In a similar vein, liberal Wafd Party leader Al-Sayed al-Badawy said last week that Shafiq has a slim chance of support from his or other liberal parties. Wafd now plans to support Mansour Hassan, who has headed the military government's Advisory Council for the last few months. Similarly, Shafiq doesn’t appear to have a chance with leftist forces, especially considering his neoliberal economic outlook and ties with the toppled regime, and since leftists are gathering around their own candidates.
But Shafiq is looking for support elsewhere. “I am not dependent on a certain political bloc; I target the average Egyptian family with all its age levels,” he said on TV recently.

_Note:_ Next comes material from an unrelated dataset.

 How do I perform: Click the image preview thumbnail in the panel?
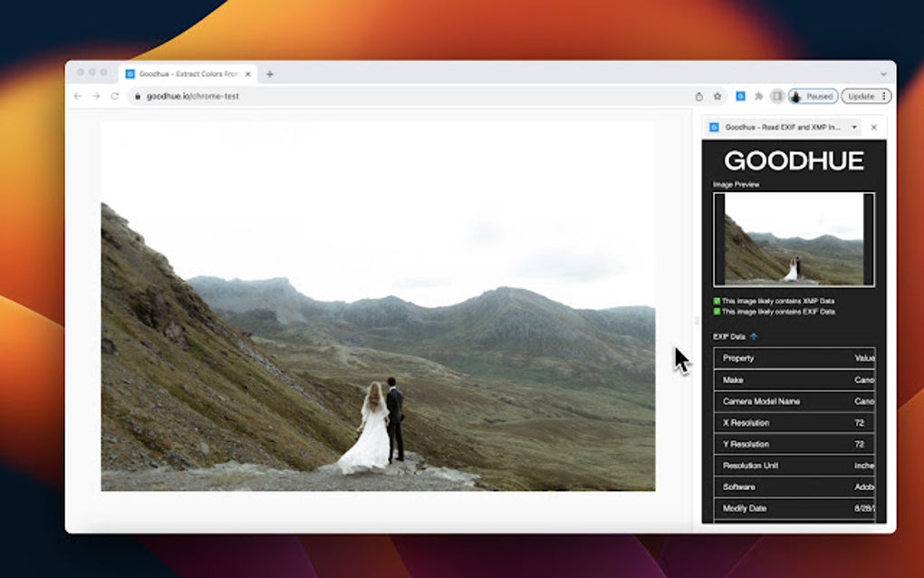(x=794, y=238)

Shafiq’s ties to the Mubarak regime are not only institutional. Many perceive him as sharing the same authoritarian and patriarchal values of other Mubarak-era figures. These have been most manifest in his TV appearances and staunch rejection of any criticism. Many see Shafiq in the same corner as long-time diplomat Amr Moussa: strongmen hailing from the old regime and, despite this connection, acting as statists needed to restore stability.
His campaign is described by some as schizophrenic. In one bizarre event, he rode a white horse into a campaign rally in a Luxor Governorate village. This was meant to promote him as a conservative 'man of the village' who will lead Egypt in its renaissance. His attire in this occasion sharply contrasted with his more casual appearances on television, where his wardrobe of colorful pullovers has also caused laughter nationwide.
Many accuse Shafiq of being supported by the Supreme Council of the Armed Forces, specifically its head, Field Marshal Hussein Tantawi, especially after Shafiq mentioned that he had consulted with the latter when trying to decide whether to join the presidential race. As Tantawi’s 21-year companion, Shafiq vehemently avoids talking about or criticizing the SCAF.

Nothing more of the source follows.